Весело с ними. А то, бывает, навяжется рябой Егорка из села Городище: в лаптях, вечно рваный-драный, портки мокрые. С кем не случается? Не подумаешь, что дурак, пока не сойдёт на берег да раз десять не поклонится в ножки доброму дяденьке.

- Бабайкой его по горбятнику! – кричат с другой лодки.

- Башкой в омут, чтобы зря не мучился!

- А ЕСЛИ БЫ ТЫ БЫЛ ТАКОЙ?

Папа всегда за него заступается: чего они?.. Человек и так обижен.

Один раз – он и это запомнил – плыли прямо по улице. Вместо улицы – речка, в речке столбы с проводами, деревья выросли. И под водой деревья, столбы. Дяденька на крыльце рыбу ловит – удочка у него.

- Как в Венеции, – говорит отец, гребя бабайками.

Венеция – такая деревня: там всё кверху дном. Это не отражение: люди живут под водой, не тонут. Они водяные.

- Римку давай сюда!

Откуда взялась? Со станции, что ли, с матерью? Может быть, перепутал? Потом приснилось?

И что ему Римка? Сколько ей было?

А по большой реке поплыли бочки, ящики, доски – целый забор. Вон кто-то живой – выдра или ондатра. Видать, в Венецию…

Хорошо бы: в детский сад – по воде, с мотором. Да хоть без мотора, на бабайках. Прямо во двор, под самое окошко.

Но детсад высоко, далеко. Надо идти по земле, горой, мимо «нэпмана» – кирпичной красной палатки. Там вечером газировка, в обед принимают бутылки. А с утра – замок с Валеркину голову.

Говорят, упадёт когда-нибудь в речку. Вода подмывает гору, оползают огороды, сады. Вот уже один дом на самом краю обрыва.

Вдруг прямо сейчас – бух!

На всякий случай покрепче возьмём маму за руку. Вместе с нею подошли, посмотрели.

- Кругом потоп! – ужаснётся мама.

- И в Брянске?

ПРИ ЧЁМ ТУТ БРЯНСК?

Всё просто. Большую Галю оставили у бабушки – на все каникулы.               

Зачем? Соседки так и не поняли. У мужика дел невпроворот, так хоть дочь помогла бы матери. Грядки надо полить-прополоть, ягоду обобрать. И с курами-гусями должна справиться. Большая девка: не в восьмой, скажешь, перешла – в одиннадцатый.

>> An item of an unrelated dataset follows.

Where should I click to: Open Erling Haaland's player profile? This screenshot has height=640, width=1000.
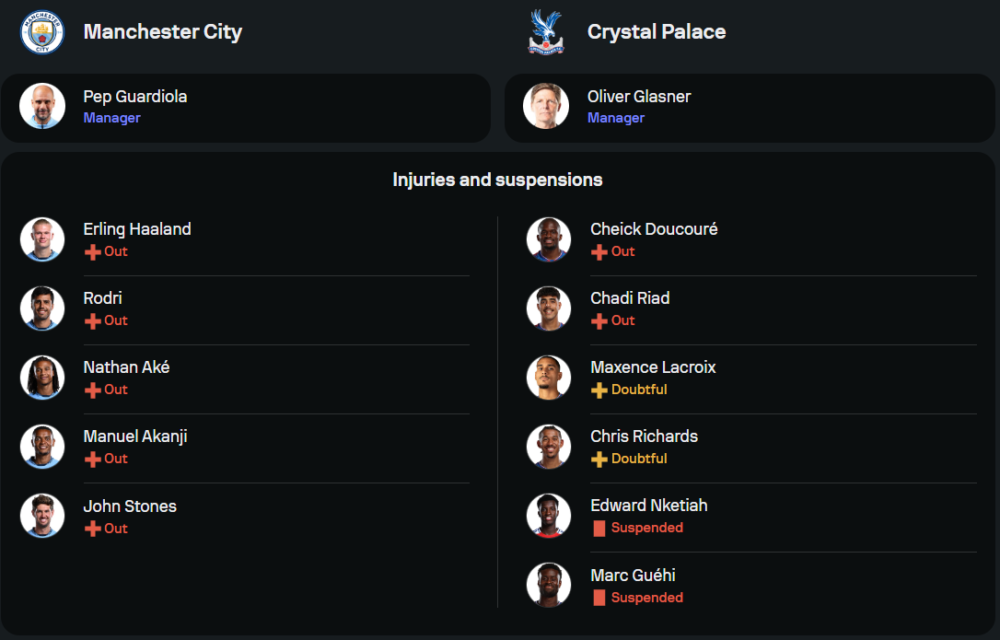[x=137, y=229]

- Что толку-то? – сокрушалась мама. – Велика Федура… На солнышке побыла чуток – сразу мигрень. Слабенькая она.

Опять перешёптывались: на лыжах бегать не слабенькая. В районной брехаловке девчонку отметили: честь школы защитила, первая по району. А к лету – как Снегурочка. Болтали – на школьной линейке, в строю, обморок. И что от занятий освободили – за месяц. Как будто сглазили.

Что же, всякое может быть. Бабка деревенская: заговор знает какой-нибудь. К здешним бабкам нельзя: отца из партии выгонят, работать не дадут. А в Брянске этом – святой источник: вон в «Правде» фельетон. Смех смехом, а вдруг…

В общем, спровадили девчонку. А первого сентября – телеграмма: «Галя ногу сломала. Лежит». Они в прятки играли с малышнёй, так сообразила, орясина, – полезла на дерево. Доигралась.

Как на грех, и отца дома нет: в командировку послали не времени.

Пришлось маме самой, на последнем месяце, тащиться через Москву. А то ведь с ума сойдёшь: как там, что? Все чужие…

Домой вернулись втроём: дочка с бабкиной клюшкой, у мамы – он, Валерка.

- Фронтовичка с фронта приехала! Салют!

Галю с первого класса Фронтовичкой дразнят, а ей даже нравится.

- С чем – с орденом? Со звездой? 

Сколько раз он потом хотел и не мог, что-то всё время отпугивало: нарисовать бы обеих вместе с ним в чистом поле. И чтобы метель. Говорят, что и в Брянске было тепло, и в Москве. А приехали – сразу ветер, холод, и снег вовсю повалил.

В его честь!

- Мой давно уж сынка просил. Пятнадцать лет ждали.

Дождались. «У БЕЛОЙ ЖЕНЩИНЫ – ЧЁРНЫЙ РЕБЁНОК». Не ребёнок – галчонок. Цыган!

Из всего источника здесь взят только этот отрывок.